About

Photo: Professor Carl Abbott
Carl Abbott here: Historian and Urbanist, Portlander and Pacific Northwesterner.

I’m a specialist on the history of American cities and city planning, on the history of the American West and Sunbelt, and on the later twentieth century United States more generally.

My life has taken me to all quadrants of the United States: I was born in Knoxville, Tennessee, went through school in Dayton, Ohio, college in Philadelphia, and graduate school in Chicago. I’ve had jobs in Denver, Norfolk, and Portland and visiting academic positions in Washington and Grand Junction. I think of myself as a heartlander who’s followed the trail of Lewis and Clark from east to west.

I recently retired (officially at least) after teaching in Portland State University’s School of Urban Studies and Planning in five decades (not fifty years!).

I’ve written more about Portland than any other city (four books worth plus lots of commentary), but I’ve also published articles or books that have dealt with New York, Washington, Norfolk, Atlanta, Cincinnati, Indianapolis, Chicago, Galena (IL), San Antonio, Denver, Seattle, Richland (WA), and Los Alamos (NM). I’ve never quite had the gumption to take on California.

In 2008 I published a “big” book that draws on more than thirty years of reading, teaching, and writing. How Cities Won the West: Four Centuries of Urban Change in Western North America tries to place cities in their central role as the engines of economic, social, and cultural change in western Canada and the United States—change both for good and for ill.
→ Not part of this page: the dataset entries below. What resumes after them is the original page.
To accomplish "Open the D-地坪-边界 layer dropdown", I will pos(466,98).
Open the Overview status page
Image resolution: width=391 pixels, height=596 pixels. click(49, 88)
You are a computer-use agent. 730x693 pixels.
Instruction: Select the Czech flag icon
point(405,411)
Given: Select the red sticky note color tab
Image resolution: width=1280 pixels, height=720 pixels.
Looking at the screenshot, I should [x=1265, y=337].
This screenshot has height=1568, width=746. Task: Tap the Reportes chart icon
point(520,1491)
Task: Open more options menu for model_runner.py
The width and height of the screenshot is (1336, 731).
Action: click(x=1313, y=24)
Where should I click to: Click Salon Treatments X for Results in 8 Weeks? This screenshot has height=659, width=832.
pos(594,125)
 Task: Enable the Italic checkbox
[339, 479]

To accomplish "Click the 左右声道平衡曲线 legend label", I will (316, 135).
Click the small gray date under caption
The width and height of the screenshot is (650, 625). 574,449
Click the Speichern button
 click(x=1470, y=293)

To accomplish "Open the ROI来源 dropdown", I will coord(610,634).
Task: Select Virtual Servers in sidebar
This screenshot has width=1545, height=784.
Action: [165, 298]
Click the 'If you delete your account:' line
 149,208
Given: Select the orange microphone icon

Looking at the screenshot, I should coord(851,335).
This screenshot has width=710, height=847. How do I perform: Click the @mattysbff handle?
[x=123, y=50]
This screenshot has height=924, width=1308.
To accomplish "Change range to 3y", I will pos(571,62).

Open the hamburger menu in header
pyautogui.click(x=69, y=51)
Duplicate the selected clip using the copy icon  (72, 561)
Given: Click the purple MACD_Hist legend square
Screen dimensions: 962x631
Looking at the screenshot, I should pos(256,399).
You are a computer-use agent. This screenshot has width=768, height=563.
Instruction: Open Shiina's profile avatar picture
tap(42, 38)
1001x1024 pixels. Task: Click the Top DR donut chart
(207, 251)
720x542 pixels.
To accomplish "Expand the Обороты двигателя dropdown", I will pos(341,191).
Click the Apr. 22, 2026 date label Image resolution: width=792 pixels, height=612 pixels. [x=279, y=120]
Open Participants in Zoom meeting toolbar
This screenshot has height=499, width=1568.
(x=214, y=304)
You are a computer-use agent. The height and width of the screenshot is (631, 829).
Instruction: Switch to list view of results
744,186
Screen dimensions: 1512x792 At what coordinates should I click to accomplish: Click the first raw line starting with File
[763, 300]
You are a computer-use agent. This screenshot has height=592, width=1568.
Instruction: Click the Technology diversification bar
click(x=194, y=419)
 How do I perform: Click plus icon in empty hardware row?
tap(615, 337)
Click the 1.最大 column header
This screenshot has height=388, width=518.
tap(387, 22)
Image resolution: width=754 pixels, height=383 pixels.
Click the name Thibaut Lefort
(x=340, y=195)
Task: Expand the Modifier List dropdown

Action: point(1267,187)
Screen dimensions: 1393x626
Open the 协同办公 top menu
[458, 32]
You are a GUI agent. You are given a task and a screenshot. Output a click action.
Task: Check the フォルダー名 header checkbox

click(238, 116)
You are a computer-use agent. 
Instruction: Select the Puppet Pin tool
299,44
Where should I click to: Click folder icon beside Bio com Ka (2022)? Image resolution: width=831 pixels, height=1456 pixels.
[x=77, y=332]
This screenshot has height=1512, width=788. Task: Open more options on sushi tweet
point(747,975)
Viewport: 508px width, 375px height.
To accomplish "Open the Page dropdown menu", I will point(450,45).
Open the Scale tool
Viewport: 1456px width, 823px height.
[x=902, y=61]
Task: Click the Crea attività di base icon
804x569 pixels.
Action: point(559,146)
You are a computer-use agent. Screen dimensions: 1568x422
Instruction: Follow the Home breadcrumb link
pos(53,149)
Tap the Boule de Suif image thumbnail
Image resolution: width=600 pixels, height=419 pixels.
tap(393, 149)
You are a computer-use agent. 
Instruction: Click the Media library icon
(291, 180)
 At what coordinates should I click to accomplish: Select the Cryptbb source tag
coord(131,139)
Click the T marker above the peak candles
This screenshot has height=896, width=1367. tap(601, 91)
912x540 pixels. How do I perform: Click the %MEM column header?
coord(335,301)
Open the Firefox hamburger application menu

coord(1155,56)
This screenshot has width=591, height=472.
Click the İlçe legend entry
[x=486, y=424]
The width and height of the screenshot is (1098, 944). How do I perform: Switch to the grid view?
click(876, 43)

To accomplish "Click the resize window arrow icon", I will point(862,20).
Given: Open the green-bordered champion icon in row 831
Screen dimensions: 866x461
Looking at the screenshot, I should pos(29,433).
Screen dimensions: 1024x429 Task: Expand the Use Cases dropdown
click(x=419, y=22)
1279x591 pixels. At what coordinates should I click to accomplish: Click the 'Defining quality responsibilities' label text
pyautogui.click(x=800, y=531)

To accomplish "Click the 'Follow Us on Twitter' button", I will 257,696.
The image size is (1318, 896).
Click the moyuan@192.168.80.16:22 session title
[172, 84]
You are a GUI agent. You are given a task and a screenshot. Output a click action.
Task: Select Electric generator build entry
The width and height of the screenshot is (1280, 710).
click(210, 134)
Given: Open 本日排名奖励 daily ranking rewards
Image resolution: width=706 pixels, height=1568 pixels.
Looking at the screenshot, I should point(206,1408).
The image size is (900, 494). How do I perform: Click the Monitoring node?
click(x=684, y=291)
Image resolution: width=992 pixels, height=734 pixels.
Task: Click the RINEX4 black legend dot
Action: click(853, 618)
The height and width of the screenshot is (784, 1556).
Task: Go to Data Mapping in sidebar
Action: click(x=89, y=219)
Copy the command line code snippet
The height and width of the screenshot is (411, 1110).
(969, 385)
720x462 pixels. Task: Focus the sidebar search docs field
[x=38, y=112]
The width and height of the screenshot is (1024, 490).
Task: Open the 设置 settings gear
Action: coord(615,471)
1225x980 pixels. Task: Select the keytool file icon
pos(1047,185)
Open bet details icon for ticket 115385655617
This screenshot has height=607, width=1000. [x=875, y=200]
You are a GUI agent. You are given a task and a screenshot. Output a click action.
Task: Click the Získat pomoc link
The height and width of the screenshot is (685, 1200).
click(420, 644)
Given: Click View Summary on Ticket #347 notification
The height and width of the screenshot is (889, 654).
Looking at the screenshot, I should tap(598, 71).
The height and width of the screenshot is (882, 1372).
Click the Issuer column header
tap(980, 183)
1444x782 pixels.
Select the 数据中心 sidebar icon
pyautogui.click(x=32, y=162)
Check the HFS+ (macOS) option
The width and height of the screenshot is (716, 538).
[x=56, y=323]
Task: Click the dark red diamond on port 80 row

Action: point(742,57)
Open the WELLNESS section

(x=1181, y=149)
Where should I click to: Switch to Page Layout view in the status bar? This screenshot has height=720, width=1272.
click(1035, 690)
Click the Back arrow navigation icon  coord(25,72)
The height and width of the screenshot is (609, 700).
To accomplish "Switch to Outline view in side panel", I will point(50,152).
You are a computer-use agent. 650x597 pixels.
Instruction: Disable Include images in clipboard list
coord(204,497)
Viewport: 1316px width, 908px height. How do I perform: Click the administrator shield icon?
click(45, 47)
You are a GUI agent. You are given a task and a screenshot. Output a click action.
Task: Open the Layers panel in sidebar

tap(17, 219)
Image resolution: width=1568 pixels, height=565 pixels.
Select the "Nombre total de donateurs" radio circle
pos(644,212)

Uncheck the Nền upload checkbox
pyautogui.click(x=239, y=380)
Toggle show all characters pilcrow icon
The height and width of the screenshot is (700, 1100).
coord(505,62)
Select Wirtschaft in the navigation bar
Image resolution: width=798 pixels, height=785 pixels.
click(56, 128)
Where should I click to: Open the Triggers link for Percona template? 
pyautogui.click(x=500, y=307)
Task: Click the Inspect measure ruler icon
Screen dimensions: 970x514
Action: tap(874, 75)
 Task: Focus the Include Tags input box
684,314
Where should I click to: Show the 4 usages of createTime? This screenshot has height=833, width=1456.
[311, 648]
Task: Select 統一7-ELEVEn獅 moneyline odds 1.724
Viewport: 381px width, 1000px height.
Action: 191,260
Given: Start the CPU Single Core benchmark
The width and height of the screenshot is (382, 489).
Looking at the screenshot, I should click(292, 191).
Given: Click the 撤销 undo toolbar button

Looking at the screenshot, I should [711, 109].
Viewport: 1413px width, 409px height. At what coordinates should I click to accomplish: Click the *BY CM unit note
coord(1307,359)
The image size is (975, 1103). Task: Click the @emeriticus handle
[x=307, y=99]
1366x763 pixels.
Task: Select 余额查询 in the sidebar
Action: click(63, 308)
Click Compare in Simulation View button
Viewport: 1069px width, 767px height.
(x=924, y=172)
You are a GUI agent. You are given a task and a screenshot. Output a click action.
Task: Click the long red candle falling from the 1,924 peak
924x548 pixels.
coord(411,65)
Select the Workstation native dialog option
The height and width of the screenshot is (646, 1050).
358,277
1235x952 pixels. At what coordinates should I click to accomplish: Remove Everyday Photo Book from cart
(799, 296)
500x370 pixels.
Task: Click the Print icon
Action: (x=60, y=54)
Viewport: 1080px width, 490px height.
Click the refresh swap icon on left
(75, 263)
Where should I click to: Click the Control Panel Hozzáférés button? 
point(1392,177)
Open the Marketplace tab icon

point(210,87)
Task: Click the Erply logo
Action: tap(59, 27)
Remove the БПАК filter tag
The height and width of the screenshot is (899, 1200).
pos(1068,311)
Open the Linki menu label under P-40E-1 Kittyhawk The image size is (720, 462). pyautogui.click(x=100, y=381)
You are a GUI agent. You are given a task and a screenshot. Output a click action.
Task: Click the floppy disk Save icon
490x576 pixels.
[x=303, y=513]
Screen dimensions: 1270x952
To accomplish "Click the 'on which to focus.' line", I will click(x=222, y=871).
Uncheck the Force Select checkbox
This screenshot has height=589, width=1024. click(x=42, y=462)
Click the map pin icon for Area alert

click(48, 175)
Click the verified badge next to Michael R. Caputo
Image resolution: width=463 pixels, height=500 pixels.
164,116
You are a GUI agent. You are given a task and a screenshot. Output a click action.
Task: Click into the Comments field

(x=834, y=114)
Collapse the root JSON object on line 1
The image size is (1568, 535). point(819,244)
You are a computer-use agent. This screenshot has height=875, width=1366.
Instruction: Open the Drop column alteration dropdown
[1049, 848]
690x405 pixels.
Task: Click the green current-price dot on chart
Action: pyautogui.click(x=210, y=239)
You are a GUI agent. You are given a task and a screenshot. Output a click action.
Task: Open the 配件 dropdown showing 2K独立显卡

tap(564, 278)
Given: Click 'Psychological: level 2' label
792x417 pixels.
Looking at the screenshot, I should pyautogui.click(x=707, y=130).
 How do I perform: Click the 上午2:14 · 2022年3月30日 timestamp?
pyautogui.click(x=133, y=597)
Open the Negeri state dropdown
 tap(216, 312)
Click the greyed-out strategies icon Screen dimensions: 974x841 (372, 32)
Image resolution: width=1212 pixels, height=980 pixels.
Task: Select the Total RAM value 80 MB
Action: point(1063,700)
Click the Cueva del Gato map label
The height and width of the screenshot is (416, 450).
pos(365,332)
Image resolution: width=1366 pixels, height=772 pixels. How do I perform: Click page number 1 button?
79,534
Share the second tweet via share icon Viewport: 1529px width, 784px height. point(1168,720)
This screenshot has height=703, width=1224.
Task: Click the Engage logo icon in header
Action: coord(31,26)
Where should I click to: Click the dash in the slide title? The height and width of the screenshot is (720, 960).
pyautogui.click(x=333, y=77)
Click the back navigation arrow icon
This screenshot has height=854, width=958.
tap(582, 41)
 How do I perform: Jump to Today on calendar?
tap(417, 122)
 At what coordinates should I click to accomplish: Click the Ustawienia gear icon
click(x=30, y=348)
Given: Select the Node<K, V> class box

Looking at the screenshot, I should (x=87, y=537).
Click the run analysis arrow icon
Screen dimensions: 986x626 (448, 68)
My current research and writing is taking me toward the analysis of literary sources.

In 2006 I published Frontiers Past and Future: Science Fiction and the American West, in which I deal with the different ways in which the narratives of the American West are used as templates for science fiction future (think homesteading stories in the mode of the little house on the big planet).

My recent book is Imagined Frontiers, a collection of essays that deal with the suburban frontier, American regional frontiers, and the future frontiers of science fiction. I cover topics from Cascadia to the Florida novels of Peter Mathiessen, from the film Falling Down to the TV series Firefly.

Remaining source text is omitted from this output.